In addition to forcing me to reorganize content more intentionally, I found that creating discussion board prompts and short essays that took the place of quizzes helped me create equally useful Blackboard projects for all versions of the class. Writing prompts forced me to articulate clearly what I wanted the students to get from the readings and how I wanted them to think about key concepts. Using the discussion board function showed me where students were likely to get bogged down by the technology and how I could communicate effectively to help them avoid that (the cumbersome difference between a “forum” and a “thread,” for example). I began to think in terms of applying the successful online course practices to the way I use Blackboard in the face-to-face version of the course. This is one of the great advantages to teaching online. In my experience, however, there is a noticeable difference in the level of resistance to technology in a course that also meets regularly in a classroom. Students in that situation tend to get more easily frustrated by being asked to do tasks online outside of class. The more clearly I articulate the justification for making an assignment online versus handed in or in-class, the more quickly the students overcome their discomfort with the technology and engage the material that I want them to be grappling with.

In all versions of my class, I ask students to think of examples for each of the dimensions and post them to the discussion board. The students in the online version of the class almost always use longer posts and go into greater detail discussing the examples. The students in the face-to-face version of the course see this exercise as some kind of “busy-work” that they can check off their to-do lists after they sit down and write one sentence to show they have completed the assignment. My response to this discrepancy has been to try to explain more clearly in class how I see the discussion board as an opportunity for students to:

  1. Show me they understand the concepts even if they are too shy to speak out during class
  2. Practice using the terms in a low stakes forum and get feedback before they are tested on them. In the online version of the class it seems to be taken for granted that all forms of communication are evaluated and therefore worthy of careful thought and attention.

In conclusion, I am grateful that my online course is a small version of a course I’m very familiar with. Creating the online version took a fair amount of work, but now that it is “up” it is relatively easy to adapt from one summer to the next. Once the summer session starts, the amount of reading and responding that I have to do are not unreasonable. On the other hand, because of the amount of reading involved in the online version of the course, I cannot imagine teaching more than a dozen students at a time. The way I have adapted this course — with no tests, no quizzes, and nothing that could be automatically graded or evaluated by Blackboard — my imagination fails when it comes to thinking of ways to teach hundreds or even thousands of students at once. I think maybe Wendy Verrai-Berenback of the Center for Teaching and Learning could help me if I had to do it, but for now I feel content to avoid that brave new virtual world.

Provided records:
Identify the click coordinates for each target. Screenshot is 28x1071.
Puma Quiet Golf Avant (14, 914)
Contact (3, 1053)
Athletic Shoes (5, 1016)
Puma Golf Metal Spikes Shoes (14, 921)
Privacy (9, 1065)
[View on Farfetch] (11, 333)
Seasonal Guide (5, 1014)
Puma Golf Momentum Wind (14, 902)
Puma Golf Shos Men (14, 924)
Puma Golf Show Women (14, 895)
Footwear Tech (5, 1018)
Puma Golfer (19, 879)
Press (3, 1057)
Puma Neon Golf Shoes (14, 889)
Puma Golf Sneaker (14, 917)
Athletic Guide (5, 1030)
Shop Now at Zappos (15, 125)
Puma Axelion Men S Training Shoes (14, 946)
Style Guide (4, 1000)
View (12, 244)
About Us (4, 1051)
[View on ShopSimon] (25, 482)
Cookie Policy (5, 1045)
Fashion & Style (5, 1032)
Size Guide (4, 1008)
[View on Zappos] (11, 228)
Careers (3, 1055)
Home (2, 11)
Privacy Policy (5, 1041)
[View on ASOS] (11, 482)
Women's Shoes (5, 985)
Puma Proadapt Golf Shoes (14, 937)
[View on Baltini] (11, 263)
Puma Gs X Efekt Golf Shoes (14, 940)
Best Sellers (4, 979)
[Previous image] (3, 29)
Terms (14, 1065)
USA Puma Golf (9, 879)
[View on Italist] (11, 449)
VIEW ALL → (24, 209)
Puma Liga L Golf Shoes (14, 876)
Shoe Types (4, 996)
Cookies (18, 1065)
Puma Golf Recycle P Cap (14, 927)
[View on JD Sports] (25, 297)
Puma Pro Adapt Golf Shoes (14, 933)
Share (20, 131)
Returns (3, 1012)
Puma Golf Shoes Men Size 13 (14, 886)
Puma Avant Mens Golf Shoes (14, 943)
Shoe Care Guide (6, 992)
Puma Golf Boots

Short problem 1: In the passage on teaching online, what is the most students the writer can picture teaching at one time in the online version of the course?
Short problem 2: Reproduce word for word the part of the passage on teaching online starting with "1. Show me they" and going on through "thought and attention.".

Reply 1: No more than a dozen students.

Reply 2:
1. Show me they understand the concepts even if they are too shy to speak out during class
  2. Practice using the terms in a low stakes forum and get feedback before they are tested on them. In the online version of the class it seems to be taken for granted that all forms of communication are evaluated and therefore worthy of careful thought and attention.